5.1 Temporal Variability

LLM outputs may vary over time due to model updates, fine-tuning, and reinforcement learning from human feedback. GenRank captures point-in-time snapshots and should not be interpreted as static ground truth.

5.2 Stochastic Sampling

Despite controlled parameters, LLM outputs exhibit inherent randomness. Identical queries may produce different rankings across executions. Statistical aggregation mitigates but does not eliminate this variance.

5.3 Market Weight Estimation

Model weights are derived from publicly available market data which may not fully reflect actual usage patterns. Enterprise API usage is estimated from secondary sources and may contain measurement error.

5.4 Query Design Bias

The selection and phrasing of queries may influence recommendation outcomes. Query design inherently reflects researcher assumptions about relevant use cases and natural language patterns.

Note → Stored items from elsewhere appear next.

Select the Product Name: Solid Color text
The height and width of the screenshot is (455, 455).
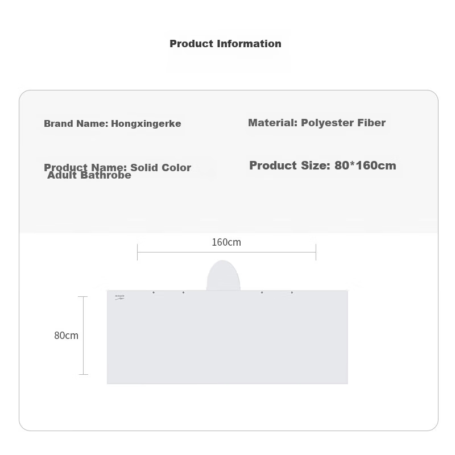click(x=118, y=167)
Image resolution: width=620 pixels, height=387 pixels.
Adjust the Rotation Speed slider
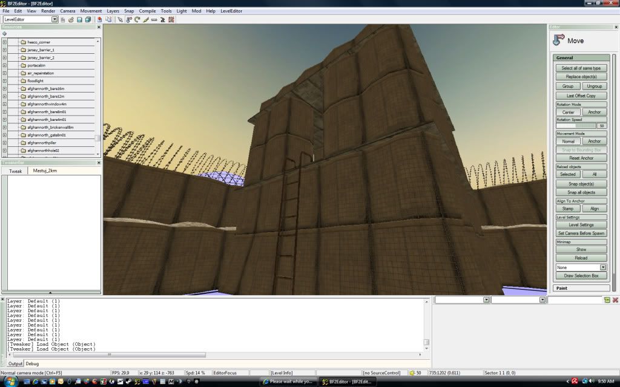tap(585, 126)
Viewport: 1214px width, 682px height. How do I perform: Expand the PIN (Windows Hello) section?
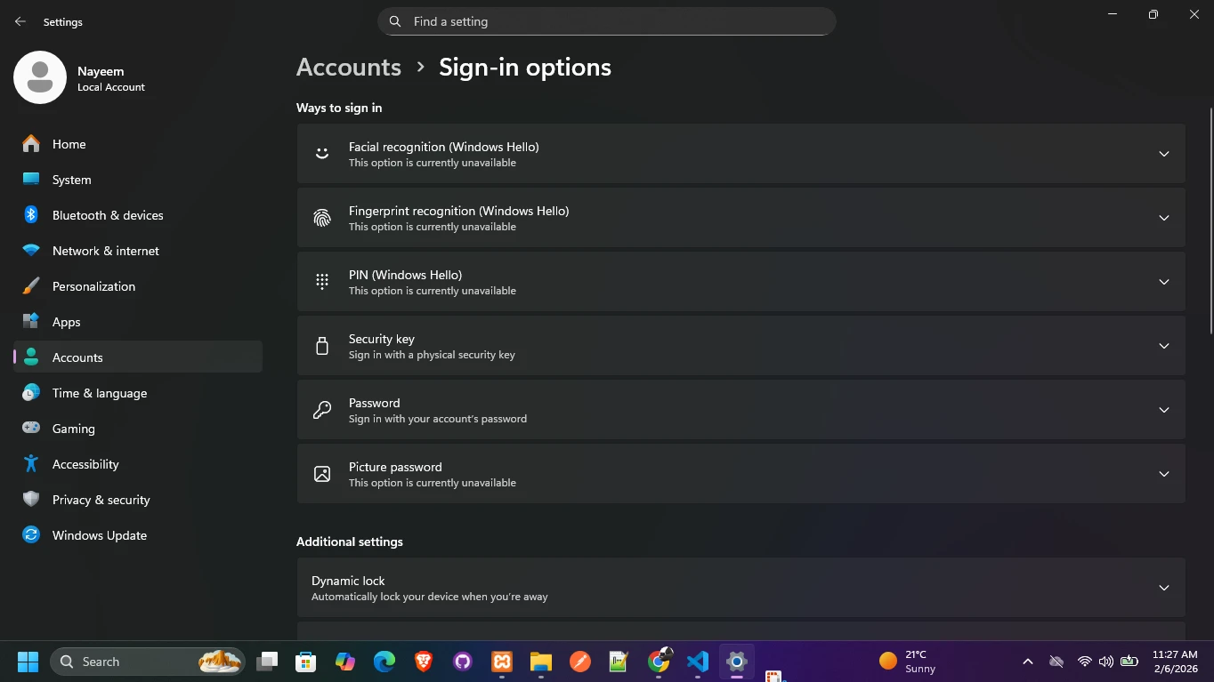(x=1163, y=282)
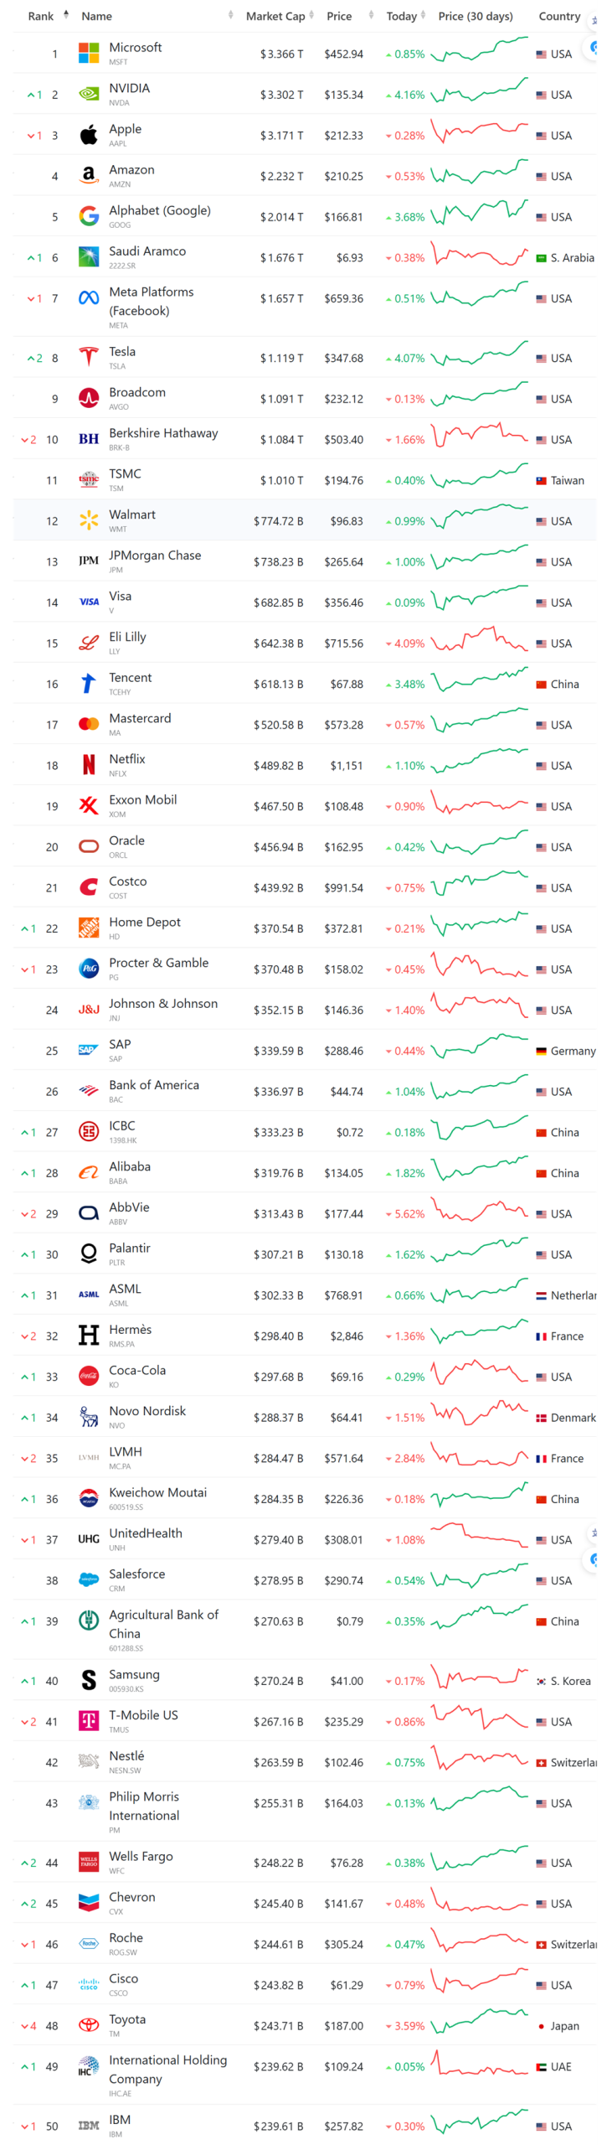
Task: Sort by Today percentage change header
Action: [x=402, y=16]
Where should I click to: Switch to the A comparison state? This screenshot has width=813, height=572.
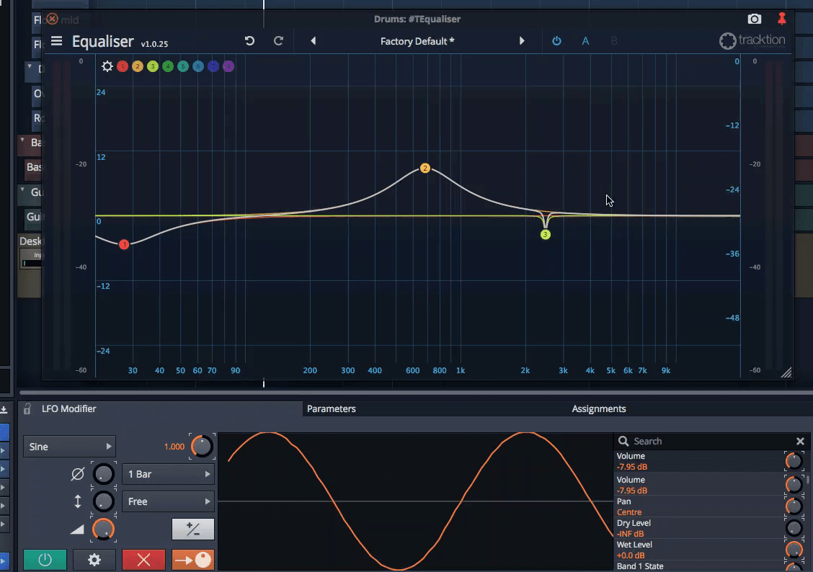click(585, 41)
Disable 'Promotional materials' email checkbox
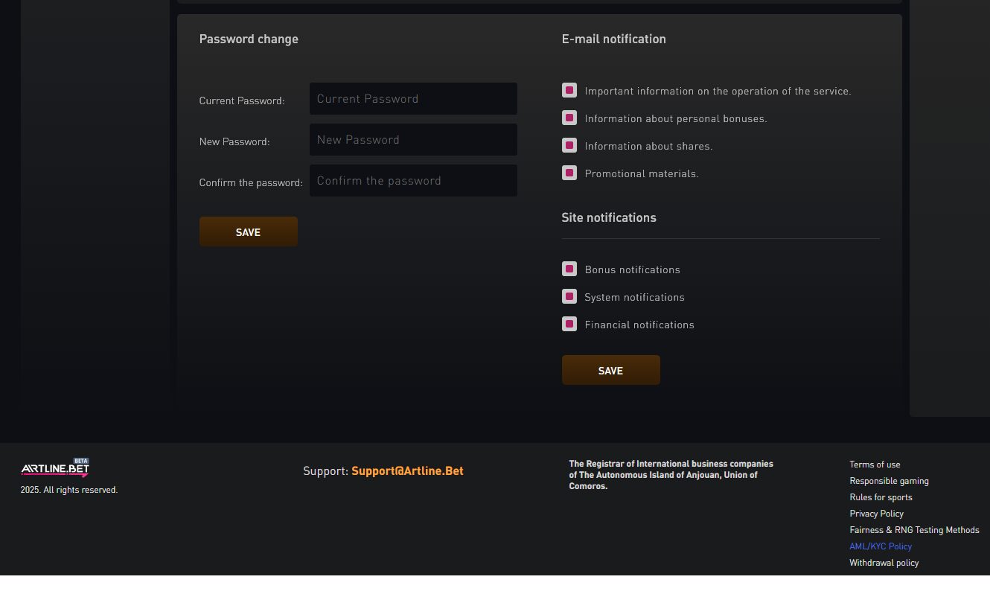The height and width of the screenshot is (597, 990). click(x=569, y=173)
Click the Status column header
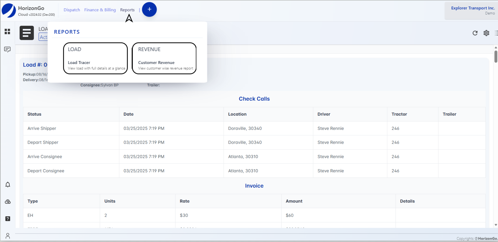The height and width of the screenshot is (242, 498). pos(34,114)
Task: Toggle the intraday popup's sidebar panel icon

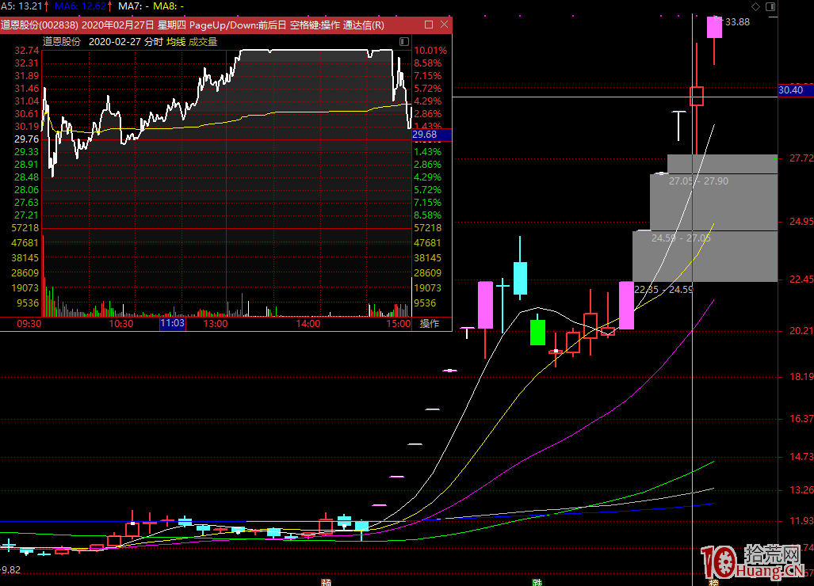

5.5 Entity Resolution Errors

Automated entity resolution may introduce errors through incorrect alias mappings or failure to distinguish between similarly-named entities.

6. References

Ouyang, L., et al. (2022). Training language models to follow instructions with human feedback. Advances in Neural Information Processing Systems, 35, 27730–27744.
Shah, C., & Bender, E. M. (2024). Envisioning Information Access Systems: What Makes for Good Tools and a Healthy Web? ACM Transactions on the Web.
Järvelin, K., & Kekäläinen, J. (2002). Cumulated gain-based evaluation of IR techniques. ACM Transactions on Information Systems, 20(4), 422–446.
Wilkinson, M. D., et al. (2016). The FAIR Guiding Principles for scientific data management and stewardship. Scientific Data, 3, 160018.
Menlo Ventures. (2025). 2025 Mid-Year LLM Market Update: Foundation Model Landscape + Economics.
OpenRouter. (2025). LLM Rankings: Model Usage Statistics.
Statcounter. (2025). AI Chatbot Market Share Worldwide.